Epiktetos'un kitabında önemli bir yer verdiği ve günümüz insanını da oldukça yoran önemli bir problemle başlamak istiyorum. Yani hayata dair "kaygı ve korkularımızla". İnsan, elbette endişe eden bir varlıktır. Hayatın metalaşması, başarının en büyük amaç haline gelmesi ve toplumsal bazı şartlanmalar günümüz insanını oldukça kaygılı hale getirmekte. Şuan toplumda %18 gibi yüksek oranda insanın hayata dair aşamadıkları kaygılara sahip oldukları bilinmektedir. Günümüzde artık gelecek kaygısı, ölüm korkusu, çaresizlik hissi hiç olmadığı kadar yoğun yaşanmaktadır. Bunun sebepleri üzerine çok şey söylenebilir. Burada daha çok Epiktetos'un çözüm önerileri üzerine duracağım.

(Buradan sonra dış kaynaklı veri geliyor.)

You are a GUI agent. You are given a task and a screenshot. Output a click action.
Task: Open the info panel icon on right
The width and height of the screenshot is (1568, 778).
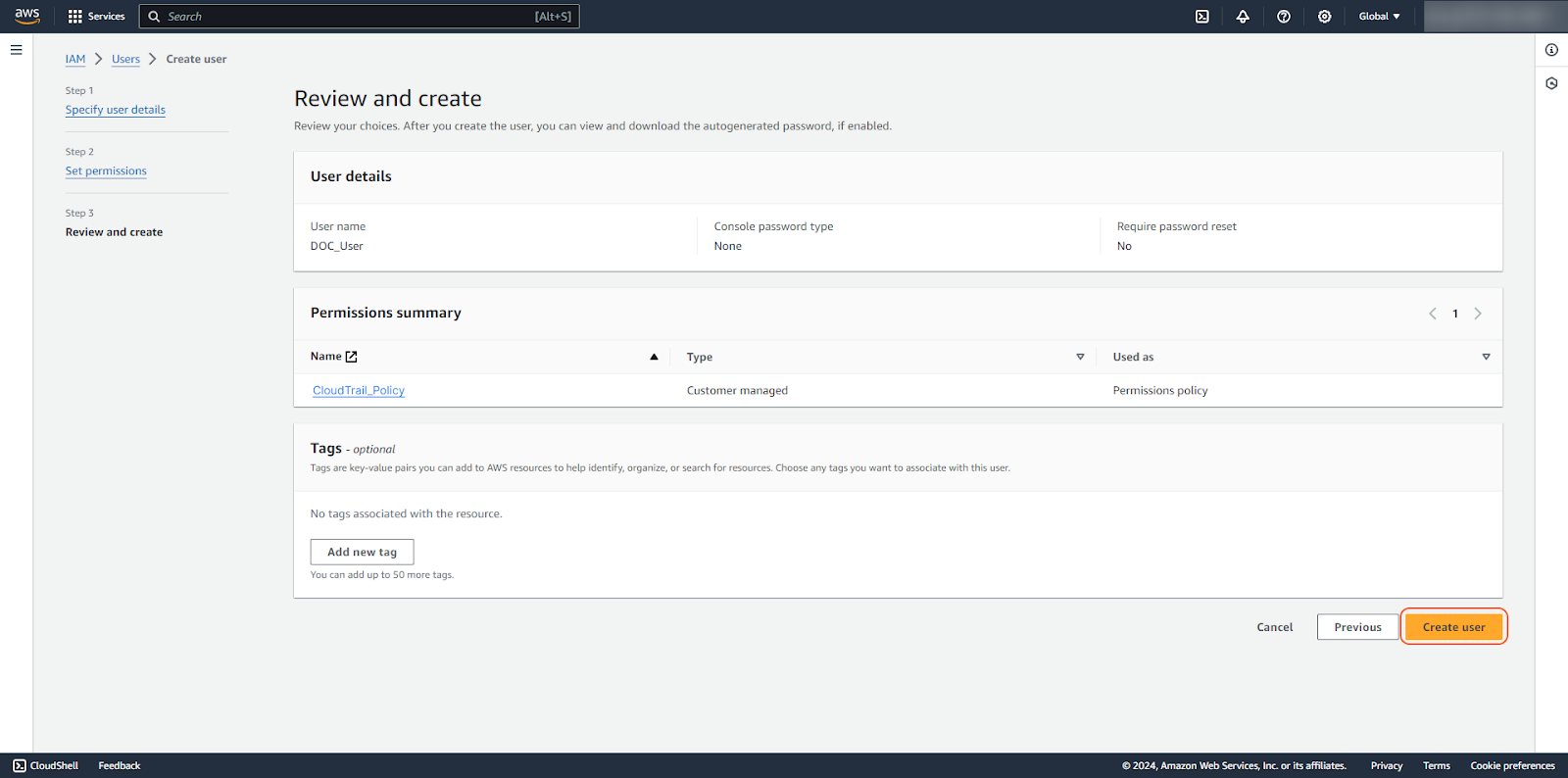[1551, 50]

Epiktos'a göre hayatta iki tip olay vardır. Elimizde olanlar ve elimizde olmayanlar. Elimizde olan ve değiştirebileceğimiz şeyler, tamamen bize ait olup sahip olduğumuz tek şey olan; irademizdir. Değiştiremeyeceğimiz şeyler ise; diğer insanların bizim hakkımızdaki görüşleri-hareketleri, maddiyat, gücümüzün yetmeyeceği her türlü olay, felaket ve durumdur. Epiktetos, irademiz dışında gerçekleşen şeyler için kaygı duymamız gerektiğini, ne kadar endişe edersek edelim bunları değiştiremeyeceğimiz söylemektedir. Bizim asıl düşünmemiz gereken şey, değiştirebileceğimiz şeylerdir: Yani irademiz. İnsan ne kadar kaygılı ve korku dolu olursa o derece kendisini kısıtlamış olmakta ve özgürlükten uzaklaşmaktadır. Korkularımız en büyük hapishanemizdir. Akıllı bir insan korkusuz olmalı yalnızca içinde bulunduğu an'ı yaşamalıdır. Kaygı ve korku varken zenginlik, mevki, aşk, aile sahibi olmak hatta kral olmak bile insanı köle yapmaktadır. Sadece düşüncelerimiz bize aittir. Sahip olduğumuz metalar bize ait değillerdir. Onlara bağlanmak bizim yaşama amacımız değildir, her türlü maddi şeye bağlanmaktan ve onları arzulamaktan kaçınılmalıdır. İnsan bu hayatta sadece kendisine güvenmeli, en büyük yardımı Tanrı'dan beklemeli, diğer insanlardan bir şey beklememeli ve onlardan gelen her şeye sabırla göğüs germelidir.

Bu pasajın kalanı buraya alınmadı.